• DOCUMENT TEXT

•••••

Review Round-Ups

Was Tom Stoppard's Leopoldstadt a showstopper with the critics?

The world premiere runs in the West End with a 41-strong cast

Adrian Scarborough in Leopoldstadt
Adrian Scarborough in Leopoldstadt
© Marc Brenner

Sarah Crompton, WhatsOnStage

★★★★

"It's a world contained in a single room. Because this is a play by Tom Stoppard, the sweep of the work – brilliantly captured in Richard Hudson's stylised setting which moves from a suggestion of ornate grandeur to bleak decay – encompasses the setting up of the Jewish state, the intellectual life of Vienna, mathematics and the dream theory of Freud."

"It's held together by other themes too, not least what it is to be Jewish. In the opening sections, Hermann, the sophisticated head of the factory, played with extraordinary charismatic sensitivity by Adrian Scarborough, registering each flicker of feeling and thought down 40 years of his character's life, is full of pride and hope about his assimilation by society. He has converted, has married the Catholic Gretl (another wonderful tensile performance down many years by Faye Castelow) and his son Jacob has been baptised and circumcised on the same day. The play shows the limits of that assimilation and asks why that is, stretching its arguments into ways that ask questions about tolerance and prejudice down the years."

"It's an evening that leaves many people in tears. It left me profoundly moved but also full of thought and understanding. If it is Stoppard's last play, as he seems to imply, it is a very fine testament to all he has given and all he has learnt."

•••••

• RECORDED DATA
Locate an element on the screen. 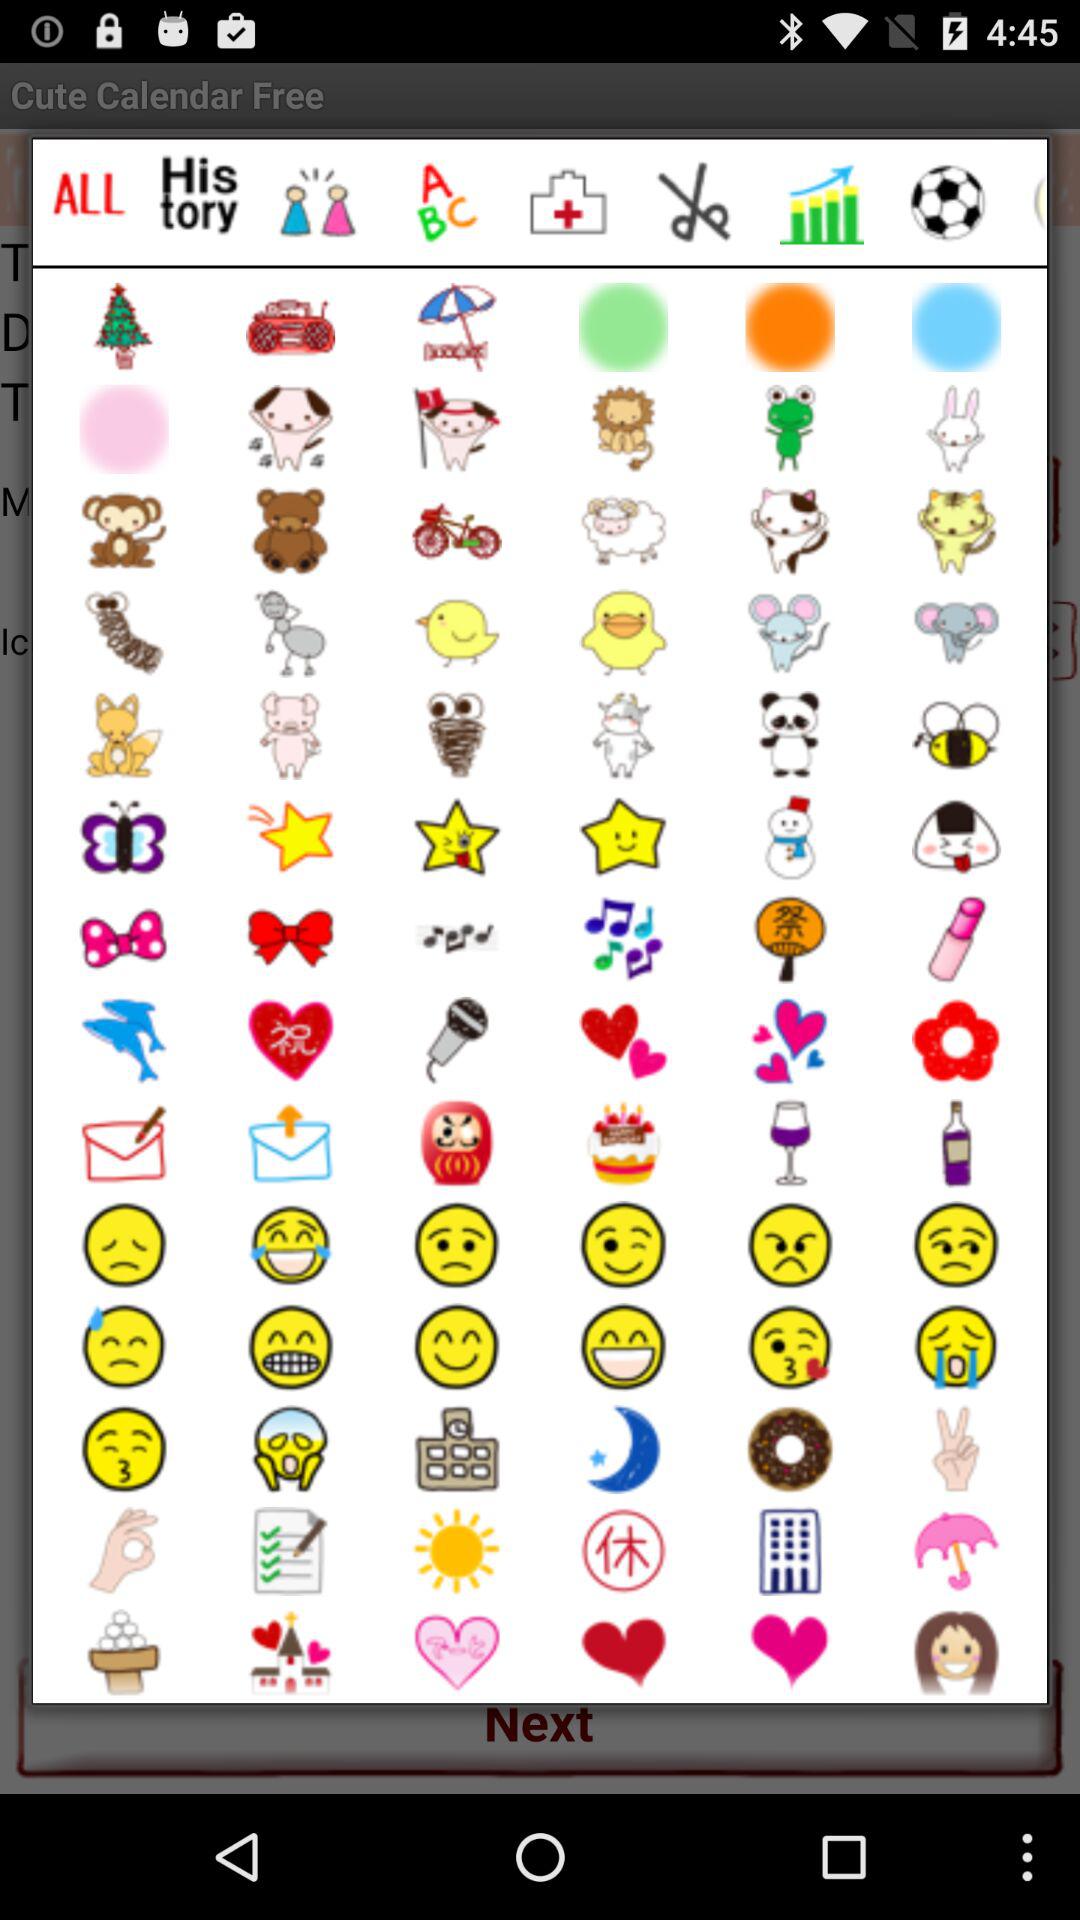  football picture/sticker is located at coordinates (948, 202).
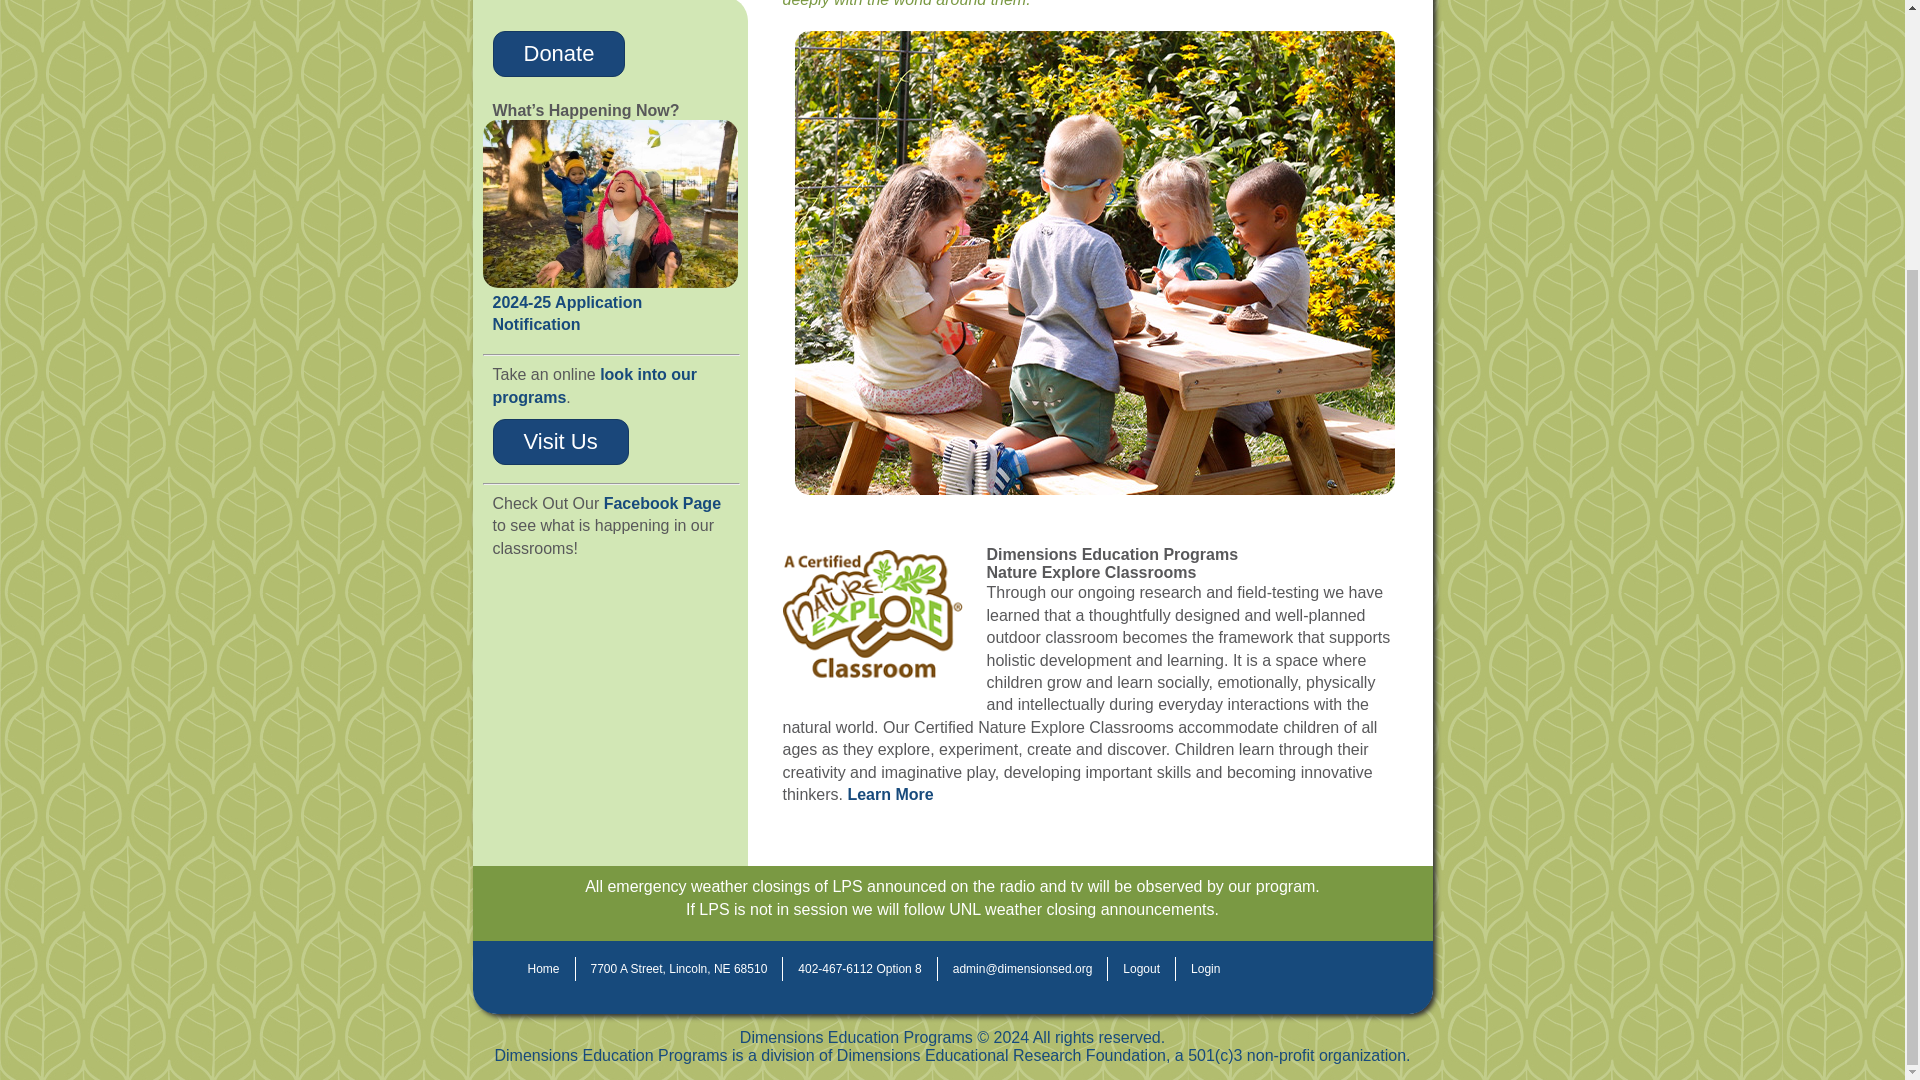 The height and width of the screenshot is (1080, 1920). Describe the element at coordinates (890, 794) in the screenshot. I see `Learn More` at that location.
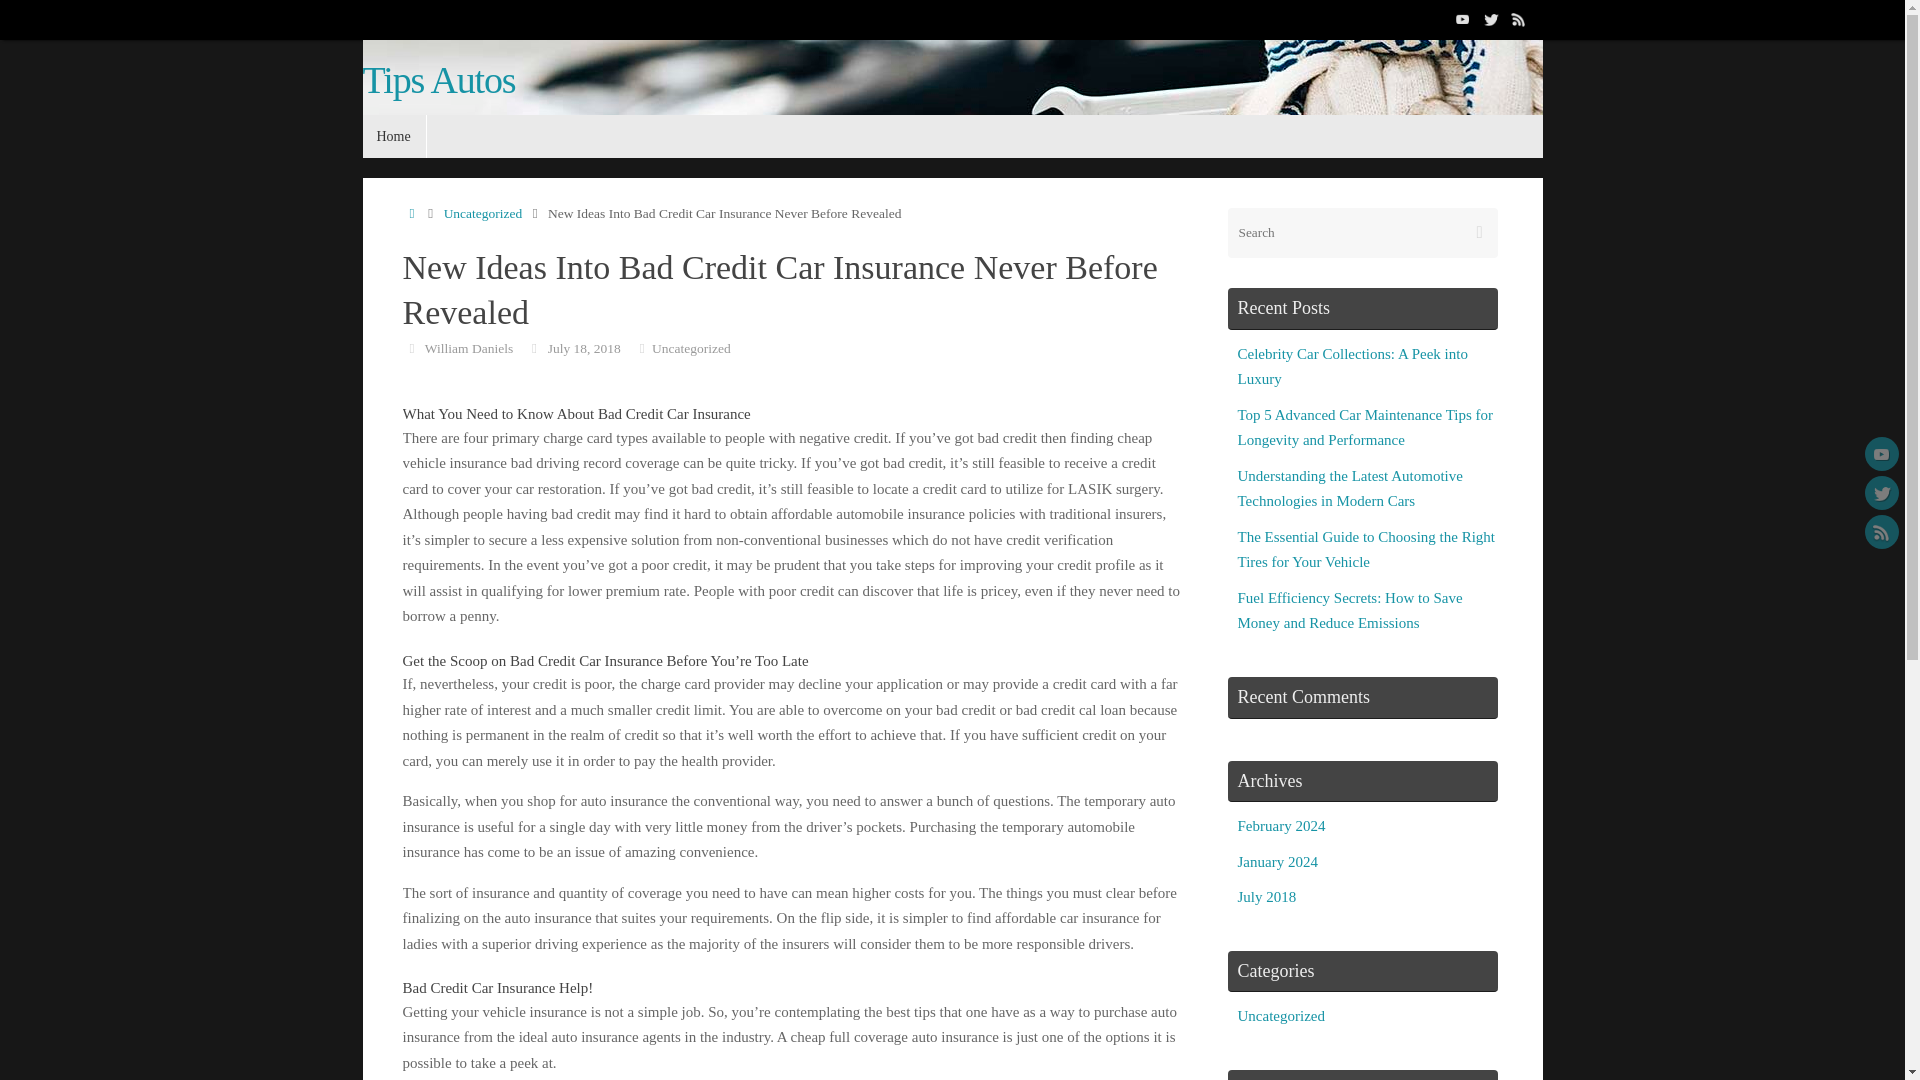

•••••

• WHAT IS REQUIRED
Pick up the Leopoldstadt review round-up at the point where it stops and keep writing it.

• THE ANSWER
The cast of Leopoldstadt
The cast of Leopoldstadt
© Marc Brenner

Dominic Cavendish, The Telegraph

★★★★

"So here it is. Stoppard's last play. Very possibly. Britain's greatest living dramatist has said that Leopoldstadt is likely to be the end of the road – given his age (82) and how long it takes him to write. Almost every major work he has produced since he burst onto the scene with his Hamlet spin-off Rosencrantz and Guildenstern Are Dead in 1966 has been met with high anticipation."

"In tracing the fortunes of two fictional Viennese families – Merz and Jakobovicz – connected by marriage, decimated by the nightmare of Nazism in the wake of the 1938 Anschluss, the evening moves into ever darker terrain. There are absences where once there were people, dead-ends instead of promising futures. We know of course how many millions got caught up in the tragedy; Stoppard gives that incalculable human catastrophe a domestic dimension and brings it home in more ways than one."

Tim Bano, The Stage

★★★★

"Whatever has been said of Stoppard's work in the past, very little of it applies to Leopoldstadt. The play is personal, linked closely to his own family history. It is simple, following one family over five decades. And it is deeply, achingly moving."

"Patrick Marber, who guided us so supremely through the 2016 revival of Stoppard's Travesties, doesn't really let anything get in the way of the stream of words. In fact, long stretches of this play bear down with unremitting outmodedness: two people, opposing views, long speeches. For a play about the reality of history, its closeness and our shared humanity, there are many moments when the setup doesn't embody that, whether it's the arch acting or the starched period costumes, sumptuous but distancing. Creaks and stiffness slow the play like old bones."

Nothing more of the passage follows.